Outre l’adoption de la nouvelle constitution, le résultat des votes du 22 mars devrait, selon toute vraisemblance, déboucher sur un parlement monocolore, acquis au président. Autant de « succès démocratiques » que l’opposition mais aussi les partenaires de la Guinée ont promis de ne pas reconnaître.
Etat d’urgence sanitaire
Dans l’immédiat, à l’heure de compter ses amis, le meilleur allié d’Alpha Condé est probablement le COVID-19. L’état d’urgence sanitaire, décrété jeudi après l’apparition des premiers cas, interdit les rassemblements de plus de vingt personnes. « Nous n’allons probablement pas faire prendre de risques aux gens en les appelant à manifester », nous confie un opposant. Les chefs d’Etat de Côte d’Ivoire et du Niger, principales forces de pression sur Conakry avant le scrutin, ont maintenant d’autres chats à fouetter. « Chacun se replie sur ses affaires intérieures », observe un diplomate français.

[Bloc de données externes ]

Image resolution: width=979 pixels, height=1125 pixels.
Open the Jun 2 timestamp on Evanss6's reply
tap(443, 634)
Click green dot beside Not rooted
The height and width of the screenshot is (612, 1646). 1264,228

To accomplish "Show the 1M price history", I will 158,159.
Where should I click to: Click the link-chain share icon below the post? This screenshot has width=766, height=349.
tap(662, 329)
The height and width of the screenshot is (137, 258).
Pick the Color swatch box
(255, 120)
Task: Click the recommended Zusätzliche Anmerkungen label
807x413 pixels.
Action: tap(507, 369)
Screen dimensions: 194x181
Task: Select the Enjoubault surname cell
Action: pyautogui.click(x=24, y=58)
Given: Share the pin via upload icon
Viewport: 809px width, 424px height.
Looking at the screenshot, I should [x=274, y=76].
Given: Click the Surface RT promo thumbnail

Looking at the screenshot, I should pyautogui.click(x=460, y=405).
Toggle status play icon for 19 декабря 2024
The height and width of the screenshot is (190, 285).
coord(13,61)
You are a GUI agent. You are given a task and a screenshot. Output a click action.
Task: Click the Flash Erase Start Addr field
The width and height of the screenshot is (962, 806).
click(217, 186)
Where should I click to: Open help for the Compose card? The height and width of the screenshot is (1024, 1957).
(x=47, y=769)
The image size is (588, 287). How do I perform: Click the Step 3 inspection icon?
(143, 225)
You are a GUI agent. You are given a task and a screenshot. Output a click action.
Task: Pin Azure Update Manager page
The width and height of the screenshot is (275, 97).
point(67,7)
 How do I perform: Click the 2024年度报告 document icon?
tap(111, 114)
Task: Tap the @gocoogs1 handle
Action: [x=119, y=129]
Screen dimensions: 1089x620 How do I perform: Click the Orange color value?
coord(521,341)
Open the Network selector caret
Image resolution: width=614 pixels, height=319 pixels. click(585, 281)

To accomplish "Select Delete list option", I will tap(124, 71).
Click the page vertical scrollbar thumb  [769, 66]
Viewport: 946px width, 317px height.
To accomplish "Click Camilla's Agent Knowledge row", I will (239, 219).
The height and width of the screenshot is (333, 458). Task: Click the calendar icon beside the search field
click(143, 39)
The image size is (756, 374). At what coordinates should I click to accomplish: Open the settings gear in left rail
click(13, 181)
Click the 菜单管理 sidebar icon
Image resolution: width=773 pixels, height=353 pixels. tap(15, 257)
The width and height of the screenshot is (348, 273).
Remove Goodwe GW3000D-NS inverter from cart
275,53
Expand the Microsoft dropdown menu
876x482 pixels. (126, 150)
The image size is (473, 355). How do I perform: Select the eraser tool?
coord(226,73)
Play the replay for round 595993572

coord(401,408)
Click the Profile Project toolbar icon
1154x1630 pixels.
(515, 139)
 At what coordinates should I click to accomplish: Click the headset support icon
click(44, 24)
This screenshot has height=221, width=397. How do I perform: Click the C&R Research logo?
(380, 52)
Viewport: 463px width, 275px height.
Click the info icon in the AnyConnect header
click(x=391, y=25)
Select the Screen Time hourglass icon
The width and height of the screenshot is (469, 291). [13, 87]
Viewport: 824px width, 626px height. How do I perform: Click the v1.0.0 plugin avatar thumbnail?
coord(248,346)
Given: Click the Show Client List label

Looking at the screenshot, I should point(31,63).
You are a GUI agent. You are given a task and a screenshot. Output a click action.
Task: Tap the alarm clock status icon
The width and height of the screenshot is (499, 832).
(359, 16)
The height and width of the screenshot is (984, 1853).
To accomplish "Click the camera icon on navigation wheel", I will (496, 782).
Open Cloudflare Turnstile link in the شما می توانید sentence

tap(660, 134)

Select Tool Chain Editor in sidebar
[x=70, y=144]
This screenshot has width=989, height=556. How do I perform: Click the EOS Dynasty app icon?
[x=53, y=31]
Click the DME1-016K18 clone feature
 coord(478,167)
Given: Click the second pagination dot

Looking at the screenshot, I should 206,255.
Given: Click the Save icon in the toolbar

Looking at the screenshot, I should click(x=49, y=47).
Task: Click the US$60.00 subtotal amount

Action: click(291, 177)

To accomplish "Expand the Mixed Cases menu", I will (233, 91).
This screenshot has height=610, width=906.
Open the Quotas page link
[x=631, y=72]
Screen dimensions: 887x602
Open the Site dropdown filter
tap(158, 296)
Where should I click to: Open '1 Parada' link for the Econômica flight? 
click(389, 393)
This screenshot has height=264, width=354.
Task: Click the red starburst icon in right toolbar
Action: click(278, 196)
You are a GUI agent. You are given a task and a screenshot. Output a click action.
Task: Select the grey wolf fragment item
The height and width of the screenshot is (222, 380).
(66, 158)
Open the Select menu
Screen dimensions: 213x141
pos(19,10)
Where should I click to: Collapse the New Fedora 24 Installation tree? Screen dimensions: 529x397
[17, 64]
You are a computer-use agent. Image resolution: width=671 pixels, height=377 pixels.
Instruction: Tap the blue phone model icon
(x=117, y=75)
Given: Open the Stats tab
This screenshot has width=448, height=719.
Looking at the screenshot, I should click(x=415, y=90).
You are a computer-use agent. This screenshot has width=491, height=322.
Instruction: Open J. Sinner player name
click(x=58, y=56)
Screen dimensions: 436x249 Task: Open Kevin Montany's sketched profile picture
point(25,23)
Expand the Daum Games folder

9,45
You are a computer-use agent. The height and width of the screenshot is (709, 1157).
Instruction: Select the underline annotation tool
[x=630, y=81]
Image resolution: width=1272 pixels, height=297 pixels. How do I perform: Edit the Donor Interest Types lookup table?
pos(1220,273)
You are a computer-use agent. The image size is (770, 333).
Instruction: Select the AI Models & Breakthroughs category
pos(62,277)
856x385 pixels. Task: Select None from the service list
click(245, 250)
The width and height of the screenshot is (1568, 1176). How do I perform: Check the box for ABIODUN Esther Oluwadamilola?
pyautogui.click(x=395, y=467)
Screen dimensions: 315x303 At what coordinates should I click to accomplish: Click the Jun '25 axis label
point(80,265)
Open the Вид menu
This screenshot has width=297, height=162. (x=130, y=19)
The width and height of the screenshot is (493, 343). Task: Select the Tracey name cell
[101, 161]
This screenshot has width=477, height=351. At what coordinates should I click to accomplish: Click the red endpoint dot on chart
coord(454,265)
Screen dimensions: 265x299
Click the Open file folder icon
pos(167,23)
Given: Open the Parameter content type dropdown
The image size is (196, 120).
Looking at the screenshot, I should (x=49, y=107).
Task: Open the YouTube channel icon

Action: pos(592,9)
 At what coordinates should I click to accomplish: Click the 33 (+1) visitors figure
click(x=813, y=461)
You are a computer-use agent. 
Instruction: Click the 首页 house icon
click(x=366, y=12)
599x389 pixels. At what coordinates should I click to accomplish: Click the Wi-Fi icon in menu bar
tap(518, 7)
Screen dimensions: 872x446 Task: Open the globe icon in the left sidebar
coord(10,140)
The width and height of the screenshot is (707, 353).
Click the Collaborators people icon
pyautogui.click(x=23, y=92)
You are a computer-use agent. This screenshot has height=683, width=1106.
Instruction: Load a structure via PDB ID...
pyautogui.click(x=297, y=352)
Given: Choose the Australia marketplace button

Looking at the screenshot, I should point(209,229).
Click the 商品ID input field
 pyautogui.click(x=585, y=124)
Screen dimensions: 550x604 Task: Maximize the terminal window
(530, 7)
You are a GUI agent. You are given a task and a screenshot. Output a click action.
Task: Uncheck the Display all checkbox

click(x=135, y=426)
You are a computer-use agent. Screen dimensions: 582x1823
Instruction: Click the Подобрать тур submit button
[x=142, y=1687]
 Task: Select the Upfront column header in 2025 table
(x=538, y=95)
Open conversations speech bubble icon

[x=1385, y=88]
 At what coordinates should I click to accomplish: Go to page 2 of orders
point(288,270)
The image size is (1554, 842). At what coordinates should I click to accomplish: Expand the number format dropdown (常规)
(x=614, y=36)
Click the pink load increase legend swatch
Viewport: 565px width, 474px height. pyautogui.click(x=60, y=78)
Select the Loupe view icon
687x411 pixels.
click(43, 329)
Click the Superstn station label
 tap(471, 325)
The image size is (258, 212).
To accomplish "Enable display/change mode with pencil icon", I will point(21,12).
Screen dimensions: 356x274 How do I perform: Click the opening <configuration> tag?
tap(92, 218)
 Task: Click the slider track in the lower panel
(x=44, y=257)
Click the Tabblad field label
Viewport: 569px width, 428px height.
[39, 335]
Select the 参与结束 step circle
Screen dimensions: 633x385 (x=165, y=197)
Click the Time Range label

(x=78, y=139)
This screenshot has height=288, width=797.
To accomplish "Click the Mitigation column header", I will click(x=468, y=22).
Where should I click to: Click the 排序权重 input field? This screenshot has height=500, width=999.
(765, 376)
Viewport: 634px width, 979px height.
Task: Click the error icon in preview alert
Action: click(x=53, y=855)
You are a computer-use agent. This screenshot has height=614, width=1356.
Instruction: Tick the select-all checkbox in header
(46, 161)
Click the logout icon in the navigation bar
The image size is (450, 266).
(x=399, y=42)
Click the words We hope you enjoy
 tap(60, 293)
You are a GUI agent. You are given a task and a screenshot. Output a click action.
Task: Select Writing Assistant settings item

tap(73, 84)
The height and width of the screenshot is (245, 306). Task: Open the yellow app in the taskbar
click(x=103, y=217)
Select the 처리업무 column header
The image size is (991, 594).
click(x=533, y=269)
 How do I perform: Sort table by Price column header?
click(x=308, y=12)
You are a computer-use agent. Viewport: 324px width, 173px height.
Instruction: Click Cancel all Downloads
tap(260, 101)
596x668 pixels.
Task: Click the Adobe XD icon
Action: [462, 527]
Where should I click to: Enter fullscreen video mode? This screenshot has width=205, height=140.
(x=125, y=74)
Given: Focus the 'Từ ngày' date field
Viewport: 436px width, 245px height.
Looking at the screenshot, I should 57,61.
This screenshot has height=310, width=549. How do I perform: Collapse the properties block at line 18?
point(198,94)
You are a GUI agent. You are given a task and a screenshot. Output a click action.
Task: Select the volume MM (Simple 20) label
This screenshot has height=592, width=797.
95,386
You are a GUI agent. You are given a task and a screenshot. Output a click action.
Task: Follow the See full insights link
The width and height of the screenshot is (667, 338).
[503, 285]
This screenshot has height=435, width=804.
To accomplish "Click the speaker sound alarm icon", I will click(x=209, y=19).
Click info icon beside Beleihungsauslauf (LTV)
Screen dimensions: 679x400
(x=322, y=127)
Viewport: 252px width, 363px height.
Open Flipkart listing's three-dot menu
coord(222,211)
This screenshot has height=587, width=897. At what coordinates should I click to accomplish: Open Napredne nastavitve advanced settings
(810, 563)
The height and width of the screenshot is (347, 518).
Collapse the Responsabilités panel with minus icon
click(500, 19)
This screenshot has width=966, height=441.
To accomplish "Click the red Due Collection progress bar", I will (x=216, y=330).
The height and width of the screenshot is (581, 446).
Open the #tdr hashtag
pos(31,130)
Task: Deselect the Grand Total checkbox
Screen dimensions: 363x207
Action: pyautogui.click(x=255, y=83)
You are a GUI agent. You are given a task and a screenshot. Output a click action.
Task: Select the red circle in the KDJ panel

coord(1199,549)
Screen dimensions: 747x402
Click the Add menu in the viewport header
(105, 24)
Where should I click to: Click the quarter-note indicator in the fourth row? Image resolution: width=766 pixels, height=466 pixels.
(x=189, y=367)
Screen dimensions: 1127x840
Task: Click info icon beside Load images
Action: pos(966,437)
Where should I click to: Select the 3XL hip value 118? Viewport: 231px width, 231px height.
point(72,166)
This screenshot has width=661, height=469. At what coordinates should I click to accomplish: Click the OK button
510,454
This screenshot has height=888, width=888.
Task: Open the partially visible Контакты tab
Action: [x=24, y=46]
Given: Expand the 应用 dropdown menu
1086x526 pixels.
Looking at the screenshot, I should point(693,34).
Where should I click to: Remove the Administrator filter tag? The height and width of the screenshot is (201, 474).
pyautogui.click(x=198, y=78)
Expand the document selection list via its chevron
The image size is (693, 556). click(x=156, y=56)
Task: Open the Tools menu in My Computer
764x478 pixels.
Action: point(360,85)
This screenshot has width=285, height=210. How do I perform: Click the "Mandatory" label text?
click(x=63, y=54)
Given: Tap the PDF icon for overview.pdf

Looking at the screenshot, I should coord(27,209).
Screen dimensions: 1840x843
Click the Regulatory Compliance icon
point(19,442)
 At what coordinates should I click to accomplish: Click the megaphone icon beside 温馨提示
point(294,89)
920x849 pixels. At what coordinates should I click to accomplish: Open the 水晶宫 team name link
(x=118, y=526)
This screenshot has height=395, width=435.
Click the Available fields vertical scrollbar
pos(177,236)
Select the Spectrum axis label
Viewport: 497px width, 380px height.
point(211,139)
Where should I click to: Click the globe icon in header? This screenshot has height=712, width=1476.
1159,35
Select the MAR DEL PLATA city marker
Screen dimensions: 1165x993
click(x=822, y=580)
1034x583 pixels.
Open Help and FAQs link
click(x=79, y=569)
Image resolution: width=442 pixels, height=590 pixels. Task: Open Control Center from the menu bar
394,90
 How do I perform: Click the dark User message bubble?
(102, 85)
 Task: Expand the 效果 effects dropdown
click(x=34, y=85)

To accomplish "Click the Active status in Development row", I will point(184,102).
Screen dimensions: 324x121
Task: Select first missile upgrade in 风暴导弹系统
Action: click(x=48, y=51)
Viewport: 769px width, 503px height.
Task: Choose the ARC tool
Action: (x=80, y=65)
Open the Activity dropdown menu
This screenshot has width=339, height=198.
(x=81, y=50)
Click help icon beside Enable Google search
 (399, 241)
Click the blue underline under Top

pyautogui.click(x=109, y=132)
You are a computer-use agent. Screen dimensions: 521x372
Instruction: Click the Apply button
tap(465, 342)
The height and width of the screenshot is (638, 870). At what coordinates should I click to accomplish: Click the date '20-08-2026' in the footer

Idem à Bruxelles qui étudiait pourtant la possibilité d’appliquer des sanctions personnelles ciblées contre certains responsables guinéens. « C’est aujourd’hui moins probable, admet notre interlocuteur, surtout si l’on ne peut pas s’appuyer sur les pays de la région ». Autant de temps gagné par Alpha Condé qui, toutefois, ne signe pas une victoire définitive. Cellou Dalein Diallo, le chef de l’opposition avait prévenu avant même le double scrutin : « la lutte ne se terminera pas au soir du 22 mars ».